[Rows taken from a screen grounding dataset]
★ ★ ★

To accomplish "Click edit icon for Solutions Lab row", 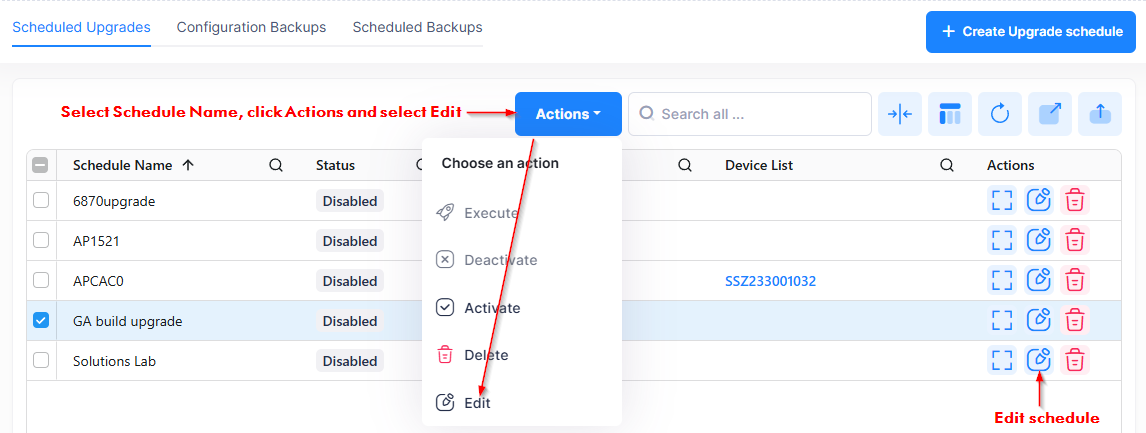I will [x=1039, y=360].
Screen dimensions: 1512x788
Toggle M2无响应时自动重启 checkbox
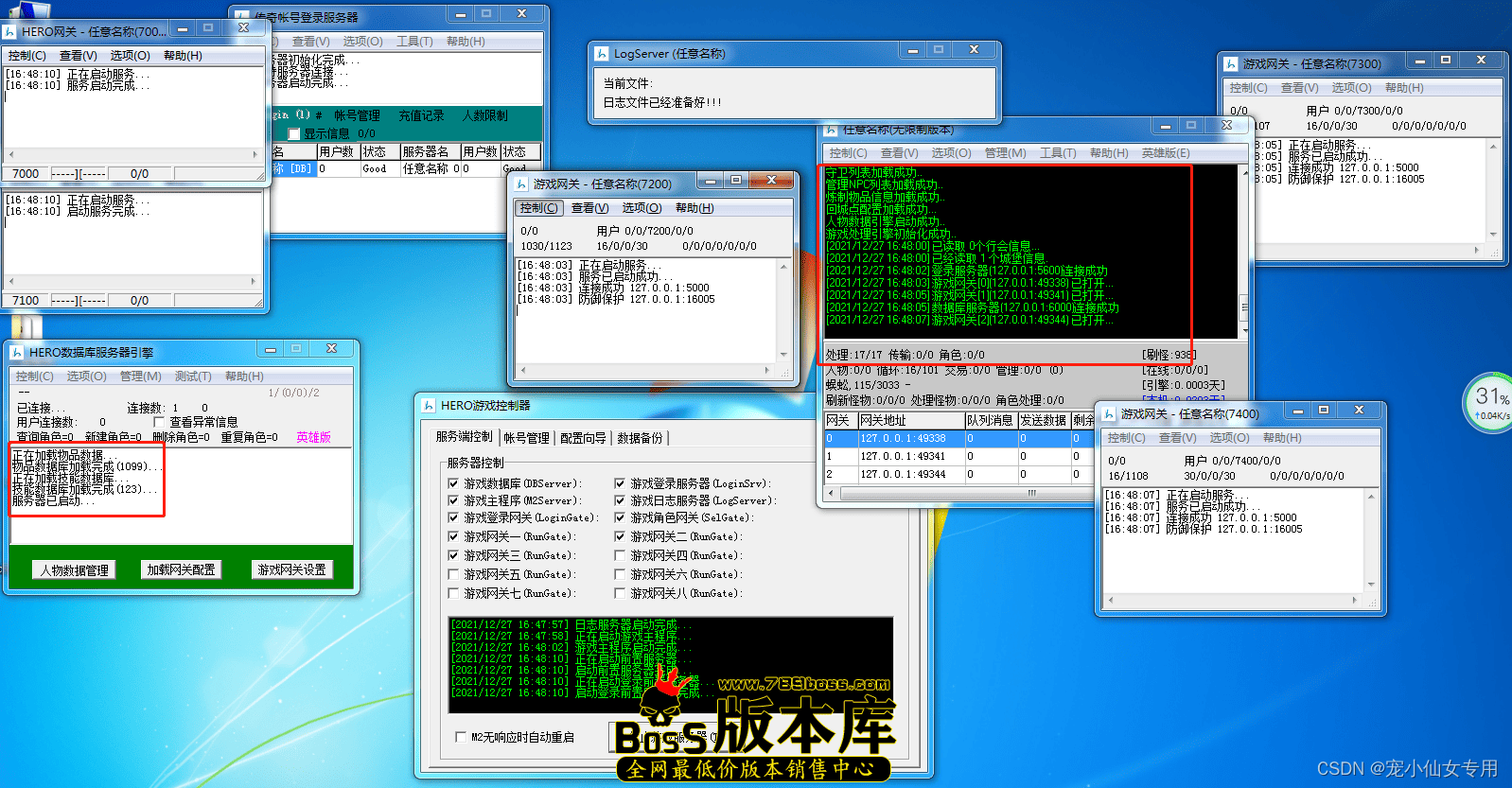coord(461,737)
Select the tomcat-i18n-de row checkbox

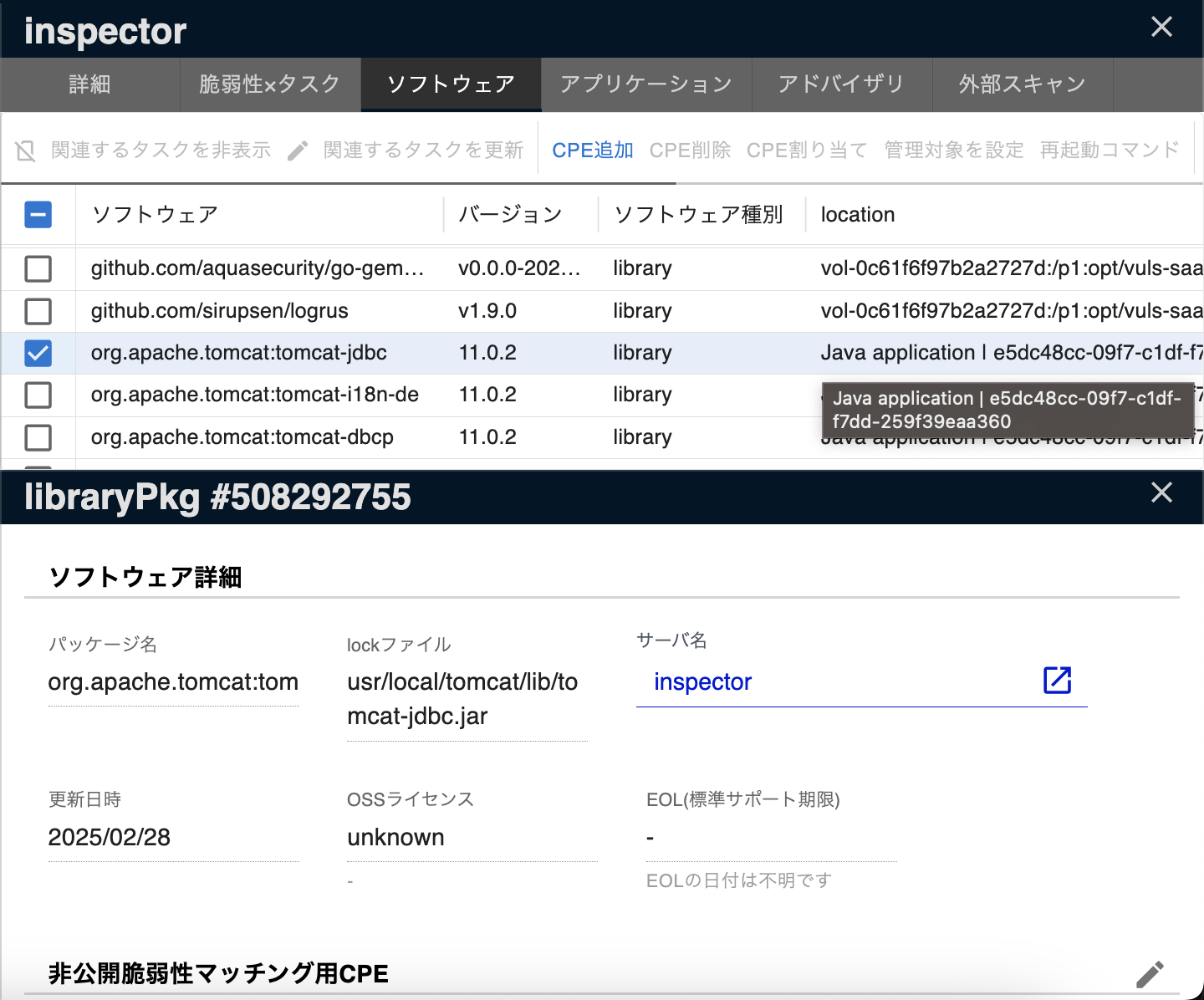click(x=38, y=395)
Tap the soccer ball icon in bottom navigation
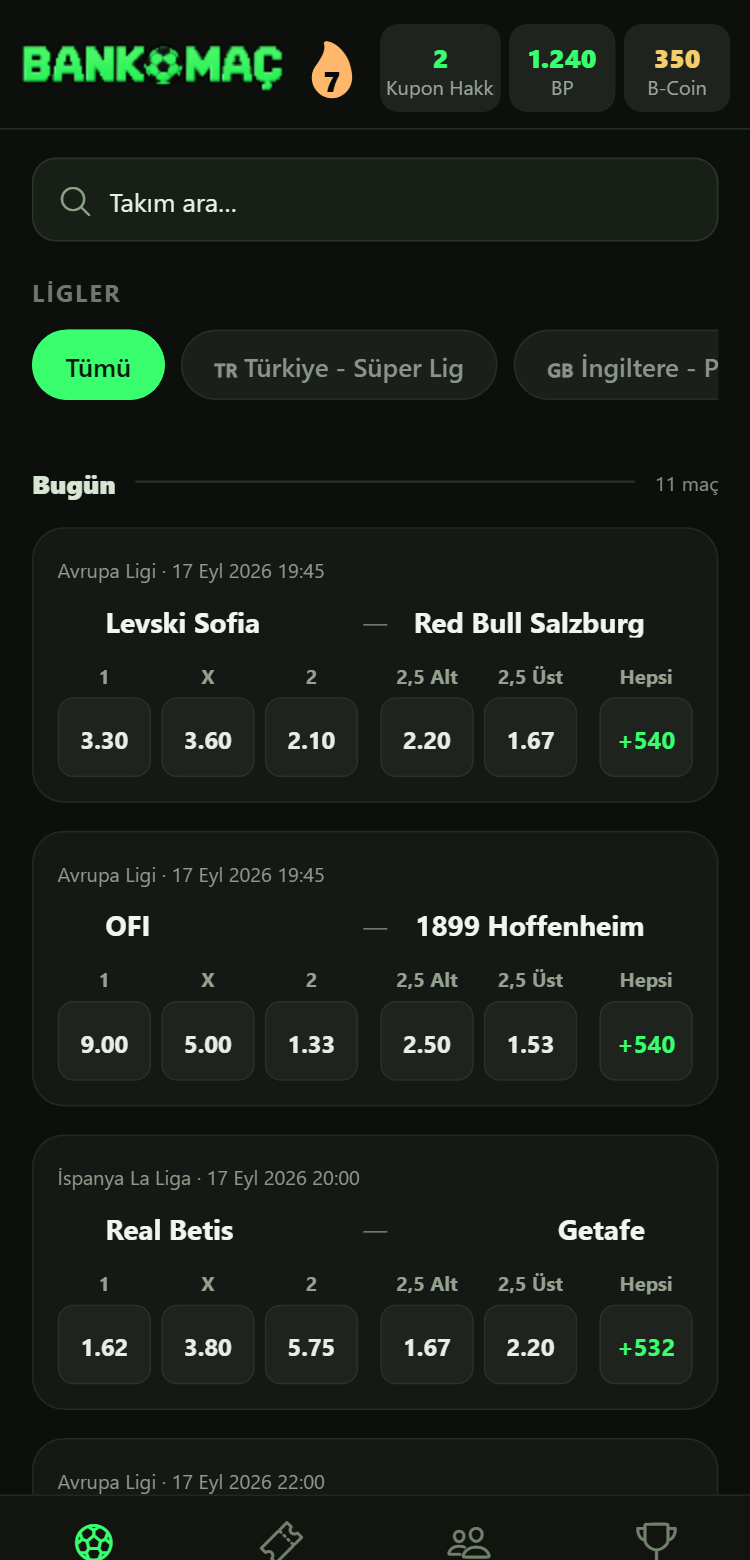This screenshot has height=1560, width=750. tap(94, 1541)
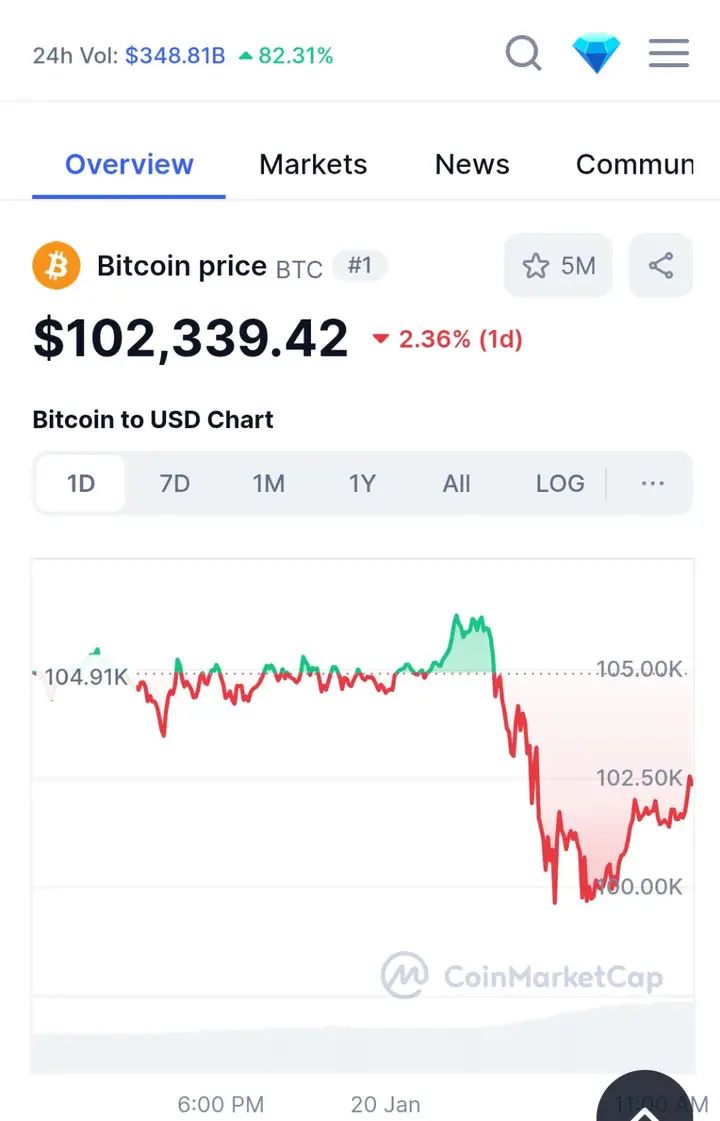Click the #1 rank badge
Image resolution: width=720 pixels, height=1121 pixels.
coord(359,266)
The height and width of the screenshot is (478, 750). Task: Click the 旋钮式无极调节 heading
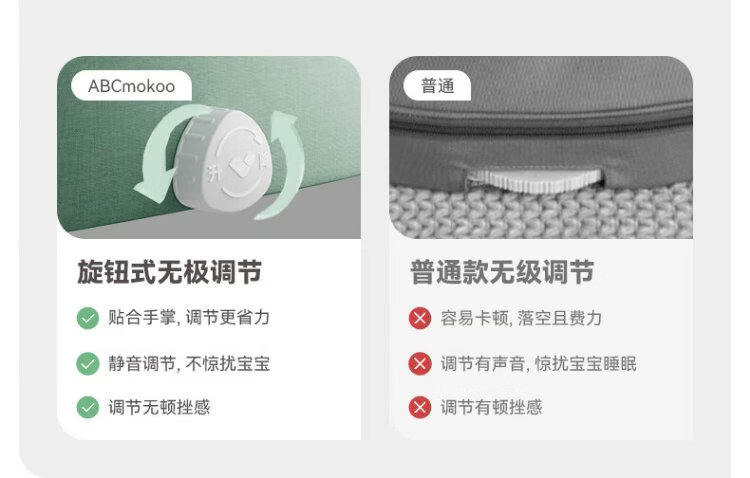tap(169, 272)

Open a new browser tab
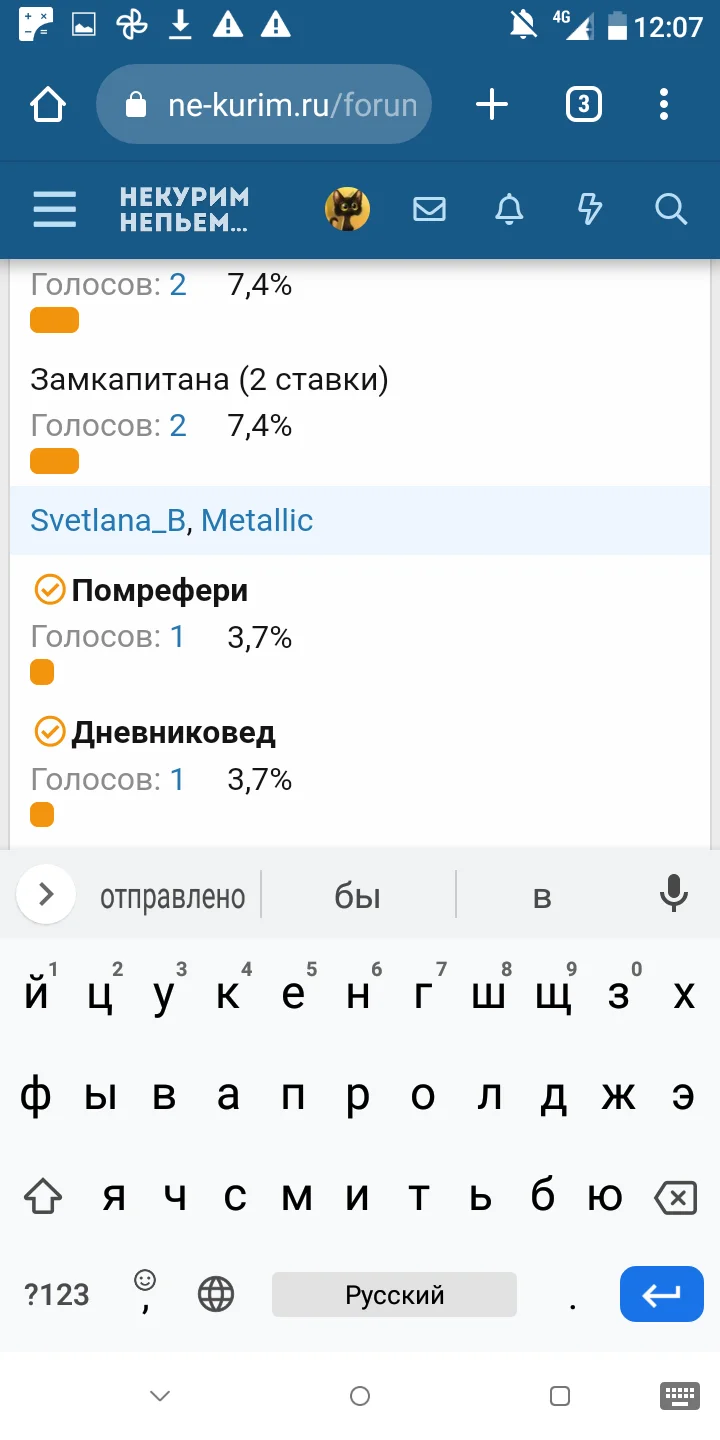(x=491, y=105)
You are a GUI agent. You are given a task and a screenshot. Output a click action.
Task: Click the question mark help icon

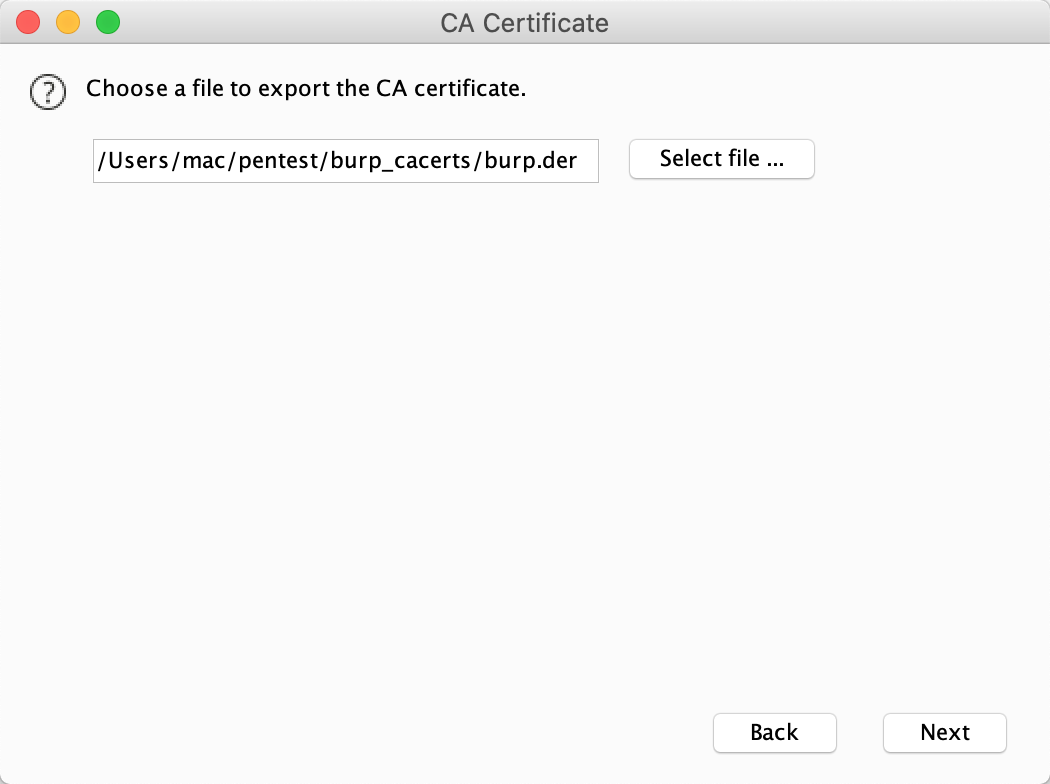pos(47,92)
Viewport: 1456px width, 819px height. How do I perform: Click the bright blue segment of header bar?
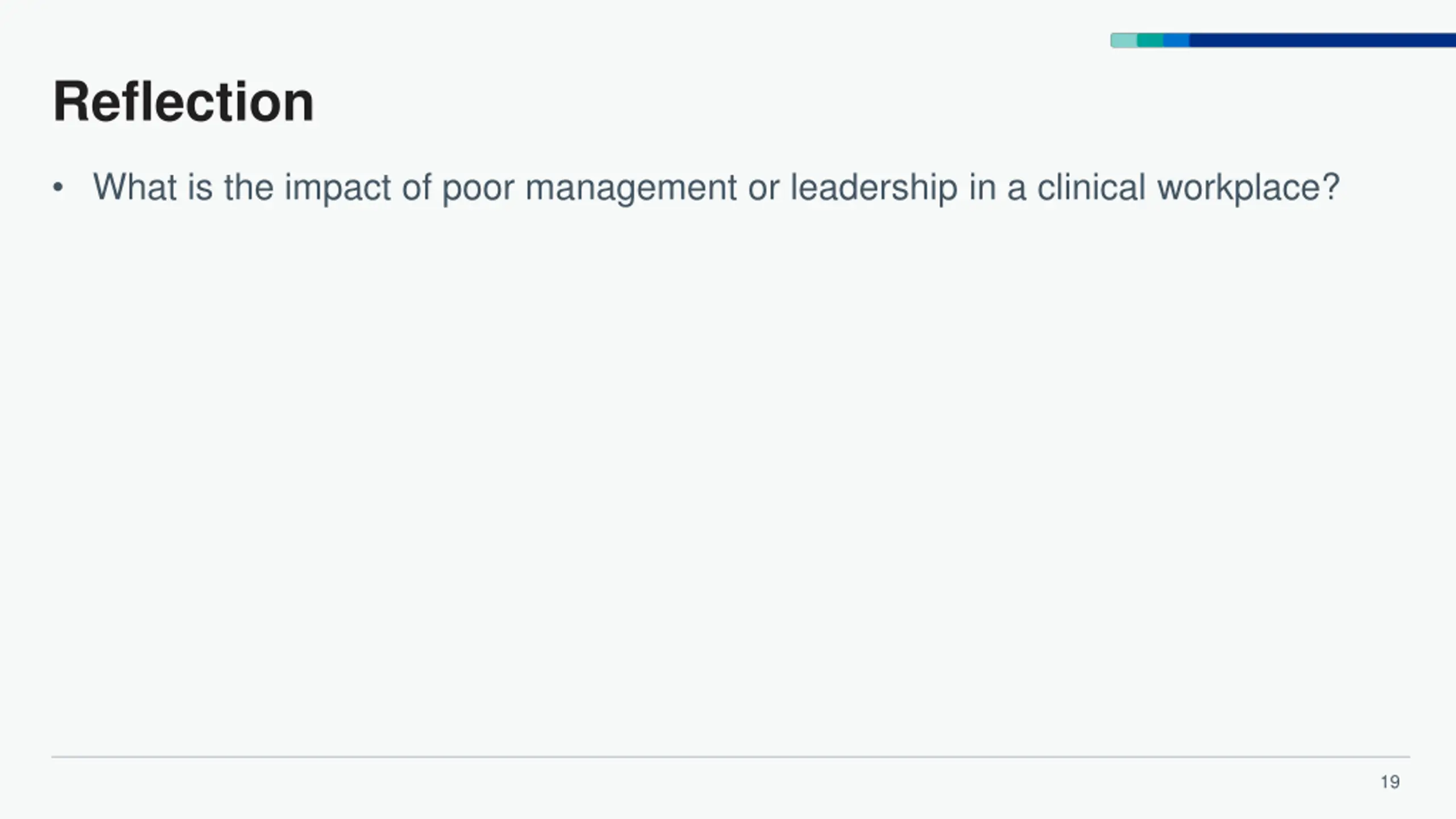click(x=1176, y=40)
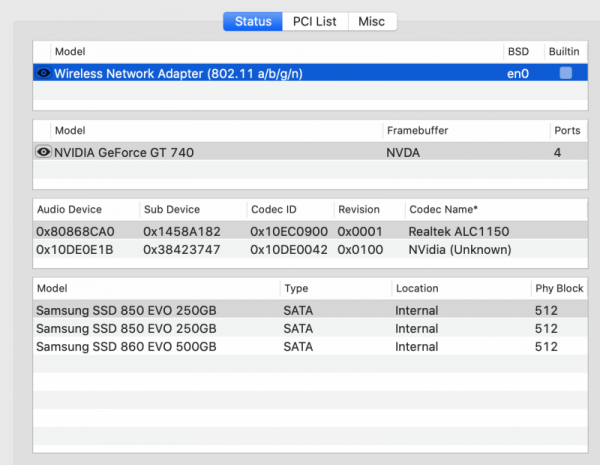The image size is (600, 465).
Task: Select the Status tab
Action: coord(254,21)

★ ★ ★

-- CHALLENGE --
State how many lines of the records above contain the word "checkbox". Reply with the number alone.

-- ANSWER BELOW --
2